任务目标 a | 按出现顺序列出所给原文代码中所有带 f 后缀的浮点数字面量，重复出现的也要逐一列出。

这里需要保证radius的最大值不大于Compute Shader里的CIRCULAR_BLUR_MAX_RADIUS

using System;

namespace UnityEngine.Rendering.Universal
{
    [Serializable, VolumeComponentMenuForRenderPipeline("Post-processing/Circular Blur", typeof(UniversalRenderPipeline))]
    public class CircularBlur : VolumeComponent, IPostProcessComponent
    {
        public BoolParameter isEnabled = new BoolParameter(false);
        public ClampedFloatParameter radius = new ClampedFloatParameter(0.0f, 0.0f, 128.0f);

        public bool IsActive()
        {
            return isEnabled.value && radius.value > 0.0f;
        }

        public bool IsTileCompatible()
        {
            return false;
        }
    }
}

CircularBlurRenderPass.cs

和高斯模糊的Render Pass大同小异。

可用数据 |
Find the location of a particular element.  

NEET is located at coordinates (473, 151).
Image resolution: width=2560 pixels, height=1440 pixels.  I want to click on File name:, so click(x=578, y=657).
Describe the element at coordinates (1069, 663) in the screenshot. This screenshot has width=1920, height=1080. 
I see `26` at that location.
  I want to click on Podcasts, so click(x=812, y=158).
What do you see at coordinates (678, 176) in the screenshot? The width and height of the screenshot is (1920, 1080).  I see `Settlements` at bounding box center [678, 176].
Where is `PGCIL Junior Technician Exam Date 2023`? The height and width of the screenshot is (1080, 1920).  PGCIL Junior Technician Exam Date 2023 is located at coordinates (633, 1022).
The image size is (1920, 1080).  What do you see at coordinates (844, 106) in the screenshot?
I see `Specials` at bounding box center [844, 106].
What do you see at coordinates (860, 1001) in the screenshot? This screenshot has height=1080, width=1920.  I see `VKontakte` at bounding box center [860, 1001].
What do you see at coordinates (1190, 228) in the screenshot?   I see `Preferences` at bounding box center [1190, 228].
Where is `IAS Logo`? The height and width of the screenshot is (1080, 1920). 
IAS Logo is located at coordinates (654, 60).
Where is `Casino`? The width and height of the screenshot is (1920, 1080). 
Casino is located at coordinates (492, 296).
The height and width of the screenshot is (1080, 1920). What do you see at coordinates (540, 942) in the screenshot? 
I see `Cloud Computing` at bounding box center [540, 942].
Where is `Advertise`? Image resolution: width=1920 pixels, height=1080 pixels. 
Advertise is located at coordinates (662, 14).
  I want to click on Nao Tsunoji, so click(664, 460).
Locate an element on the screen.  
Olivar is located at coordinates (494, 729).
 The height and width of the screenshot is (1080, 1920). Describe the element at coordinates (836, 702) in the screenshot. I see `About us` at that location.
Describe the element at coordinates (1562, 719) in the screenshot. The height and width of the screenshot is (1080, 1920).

任务目标 b | 请把清单中从包含“Describe the element at coordinates (1069, 663)”的那一行开始、到包含“I want to click on Podcasts, so”的那一行为止的内容改写成编号列表，首尾两行都算在内，空行略去。

输出结果 a |
0.0f
0.0f
128.0f
0.0f

输出结果 b |
1. Describe the element at coordinates (1069, 663) in the screenshot. This screenshot has width=1920, height=1080. 
2. I see `26` at that location.
3.   I want to click on Podcasts, so click(x=812, y=158).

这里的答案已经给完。